Rasam is a tangy and sour soup which is mainly South Indian. though South Indian, there are many types and versions of how its made.
I love having hot hot fresh rasam in a glass before my meal. It just feels very refreshing and comforting.
Rasam is usually eaten with rice, by mixing it with rice. Since it is thin, it can also be consumed as soup, when you are sick or not! :)
Rasam as it itself doesn't have much nutritional value, but its heartwarming and comfort food at it best.
All the value to rasam comes from what goes into the rasam powder and all the extras that can be added to it.
There are many many versions of making homemade rasam powder. This recipe here is the type we make at home. Very simple and easy to make.
Freshly made rasam powder tastes so much better than the store bought ones. But surely the store bought ones are a good substitute, but still not as good.
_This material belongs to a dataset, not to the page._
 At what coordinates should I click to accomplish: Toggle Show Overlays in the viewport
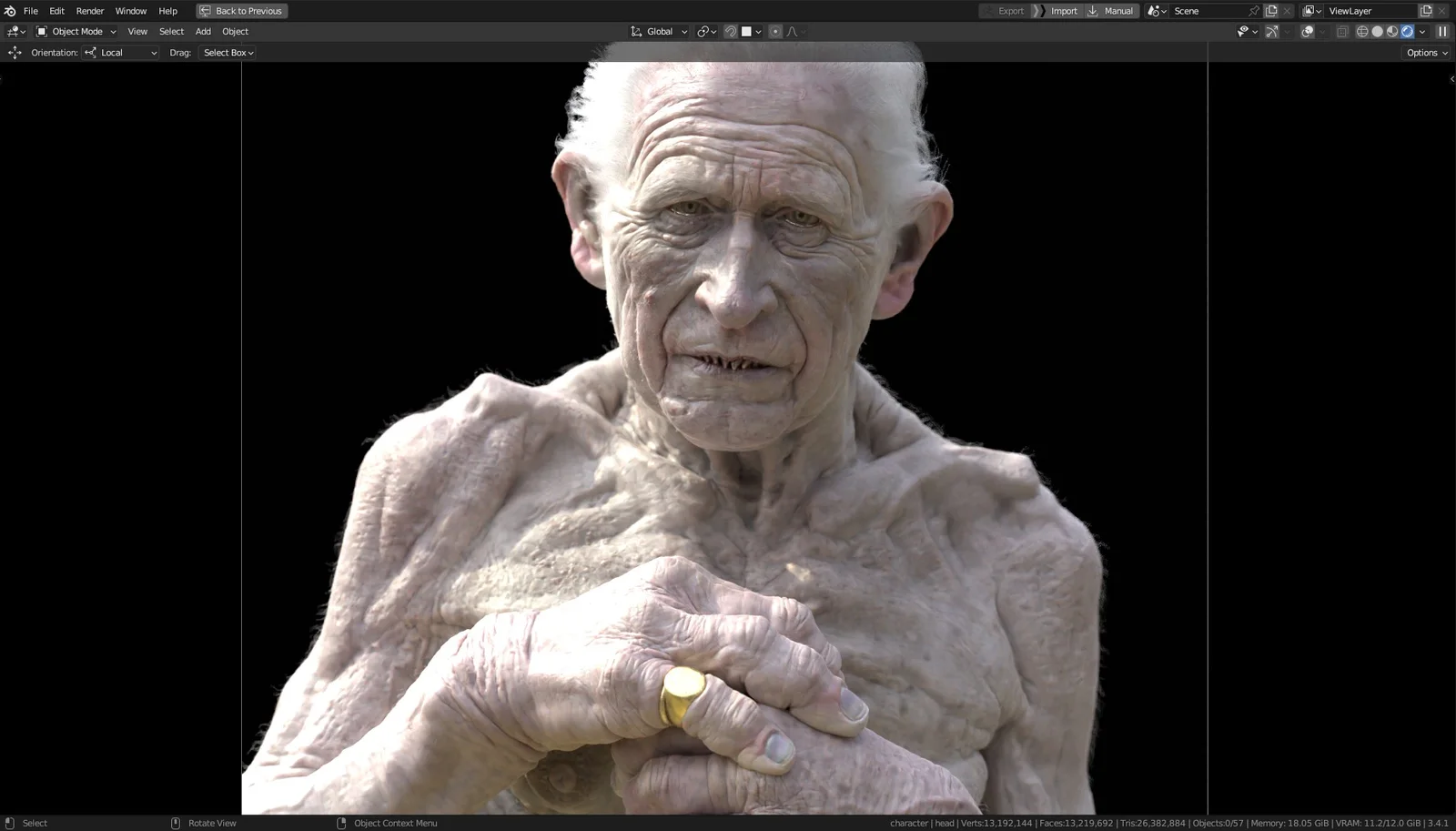[1308, 31]
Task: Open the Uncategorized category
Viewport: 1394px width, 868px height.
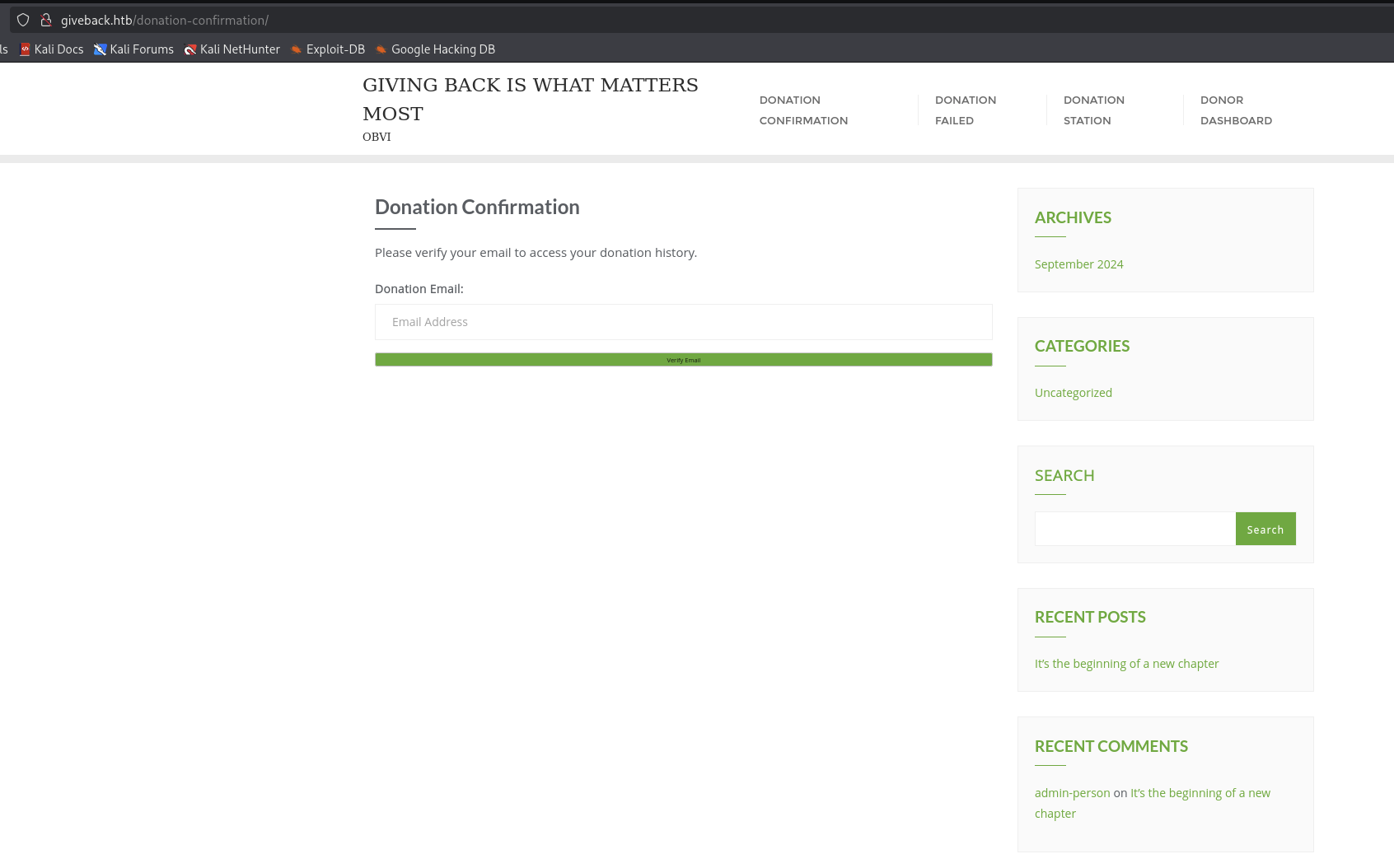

Again rasam powder is made differently in different parts of India, mainly South India as it is more popular with the South Indians.
Extra black pepper powder or added ginger makes it good for coughs and colds.
Extra jeera or cumin seeds and pepper powder is good for digestion.
Adding carom seeds or vamu also makes it good for colds and digestion.
Rasam makes a good pairing with masala curries, so that it makes it easy for digesting all the masala that it eaten.
That's why I make it usually when I make it with any masala curries or mainly with any non-veg dishes.
1/4 cup Toor dal, khandi pappu, heaped
1/4 cup coriander seeds, dhaniya
1 tbsp jeera, cumin seeds
1 tsp Black Peppercorns, Miriyalu
1 tsp Methi seeds, menthulu
Grind all the ingredients together into a powder, It doesn't have to be totally fine, it can be coarse too.
Extra ingredients like garlic, dry red chilies or dry curry leaves can also be added.
You don't need to roast this. Just directly powder it.
Use it in flavoring your favorite rasams.